___ Text for analysis ___
2. The system of claim 1, wherein the communication link is a video
call.
3. The system of claim 1, further comprising a short message
service (SMS) handler for establishing a communication link between
an SMS center and the communication network, and for sending
messages through the communication network to the remote
device.
4. The system of claim 1, further comprising a provisioning handler
for determining if the user is eligible to receive a particular
service.
5. The system of claim 1, further comprising a storage server for
storing pre-prepared content clips.
6. The system of claim 1, wherein the communication link is a video
call, and further comprising: an SMS handler for establishing a
communication link between a short message service (SMS) center and
the communication network, and for sending messages through the
communication network to the remote device; a provisioning handler
for determining if the user is eligible to receive a particular
service; and a storage server for storing pre-prepared content
clips.
7. The system of claim 6, wherein the remote device is
wireless.
8. The system of claim 7, wherein the remote device is a cellular
telephone.
9. The system of claim 6, wherein input provided by the user
comprises a plurality of DTMF signals.
10. The system of claim 6, wherein the remote device is
wireline.
11. The system of claim 10, wherein the remote device is a wireline
telephone.
12. The system of claim 11, wherein input provided by the user
comprises a plurality of DTMF signals.
___ Provided data ___
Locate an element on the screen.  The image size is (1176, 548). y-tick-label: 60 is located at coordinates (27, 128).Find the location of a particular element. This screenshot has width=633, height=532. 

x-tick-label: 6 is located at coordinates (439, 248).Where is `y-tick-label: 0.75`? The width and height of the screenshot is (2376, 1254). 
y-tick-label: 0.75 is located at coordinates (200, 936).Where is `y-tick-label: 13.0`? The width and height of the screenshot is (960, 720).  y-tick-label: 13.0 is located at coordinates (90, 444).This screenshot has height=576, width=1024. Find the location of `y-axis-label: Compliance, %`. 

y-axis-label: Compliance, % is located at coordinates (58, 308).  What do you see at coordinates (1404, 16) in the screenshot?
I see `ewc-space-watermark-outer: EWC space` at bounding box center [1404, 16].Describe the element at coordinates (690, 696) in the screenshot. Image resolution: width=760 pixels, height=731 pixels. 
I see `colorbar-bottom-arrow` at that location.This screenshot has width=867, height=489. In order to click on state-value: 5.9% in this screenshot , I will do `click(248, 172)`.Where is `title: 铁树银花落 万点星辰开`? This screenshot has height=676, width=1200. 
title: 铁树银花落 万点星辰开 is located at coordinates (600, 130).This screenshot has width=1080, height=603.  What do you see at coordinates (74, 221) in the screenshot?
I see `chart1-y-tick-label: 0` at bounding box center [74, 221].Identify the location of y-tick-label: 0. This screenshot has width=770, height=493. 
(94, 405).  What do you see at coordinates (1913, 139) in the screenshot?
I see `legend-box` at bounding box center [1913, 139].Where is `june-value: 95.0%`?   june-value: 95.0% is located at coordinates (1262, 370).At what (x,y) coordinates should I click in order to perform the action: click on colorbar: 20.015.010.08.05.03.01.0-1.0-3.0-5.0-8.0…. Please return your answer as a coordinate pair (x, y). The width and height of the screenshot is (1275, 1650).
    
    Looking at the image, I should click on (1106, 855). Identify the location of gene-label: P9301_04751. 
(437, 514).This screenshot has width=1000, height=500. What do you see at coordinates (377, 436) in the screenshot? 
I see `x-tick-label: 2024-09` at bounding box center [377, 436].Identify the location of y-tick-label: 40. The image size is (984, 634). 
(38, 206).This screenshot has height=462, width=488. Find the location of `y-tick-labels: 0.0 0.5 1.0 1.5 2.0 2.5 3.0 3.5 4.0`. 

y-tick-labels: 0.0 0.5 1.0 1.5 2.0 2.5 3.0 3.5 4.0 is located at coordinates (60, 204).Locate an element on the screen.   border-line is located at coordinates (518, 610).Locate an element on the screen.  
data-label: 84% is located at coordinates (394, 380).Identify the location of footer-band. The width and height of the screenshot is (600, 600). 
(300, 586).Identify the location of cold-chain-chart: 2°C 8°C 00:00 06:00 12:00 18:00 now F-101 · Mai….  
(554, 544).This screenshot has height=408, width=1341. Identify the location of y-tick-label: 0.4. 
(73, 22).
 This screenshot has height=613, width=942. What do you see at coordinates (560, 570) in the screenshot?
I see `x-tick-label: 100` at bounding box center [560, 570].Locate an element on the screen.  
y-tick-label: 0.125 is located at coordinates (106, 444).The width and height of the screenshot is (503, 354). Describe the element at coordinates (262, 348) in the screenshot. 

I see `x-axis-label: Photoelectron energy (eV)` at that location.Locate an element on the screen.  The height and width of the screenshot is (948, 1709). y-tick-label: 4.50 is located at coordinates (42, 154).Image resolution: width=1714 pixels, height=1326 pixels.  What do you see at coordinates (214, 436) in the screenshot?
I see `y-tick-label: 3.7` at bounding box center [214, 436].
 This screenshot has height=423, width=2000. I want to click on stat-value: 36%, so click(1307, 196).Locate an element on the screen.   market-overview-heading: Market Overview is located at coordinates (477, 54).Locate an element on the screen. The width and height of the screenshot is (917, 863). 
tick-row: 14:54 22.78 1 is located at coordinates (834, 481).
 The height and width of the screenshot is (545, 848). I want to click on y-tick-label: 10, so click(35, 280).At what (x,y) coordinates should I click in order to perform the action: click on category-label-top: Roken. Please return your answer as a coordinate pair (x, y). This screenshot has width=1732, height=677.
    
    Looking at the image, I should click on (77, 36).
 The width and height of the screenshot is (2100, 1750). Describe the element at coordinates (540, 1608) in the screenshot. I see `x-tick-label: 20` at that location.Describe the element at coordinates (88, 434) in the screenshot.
___
Exercise details.
Rewrite the patent claims from "4. The system" to "pre-prepared content clips.", changing "storage server" to "media server" throughout.

Exercise response.
4. The system of claim 1, further comprising a provisioning handler
for determining if the user is eligible to receive a particular
service.
5. The system of claim 1, further comprising a media server for
storing pre-prepared content clips.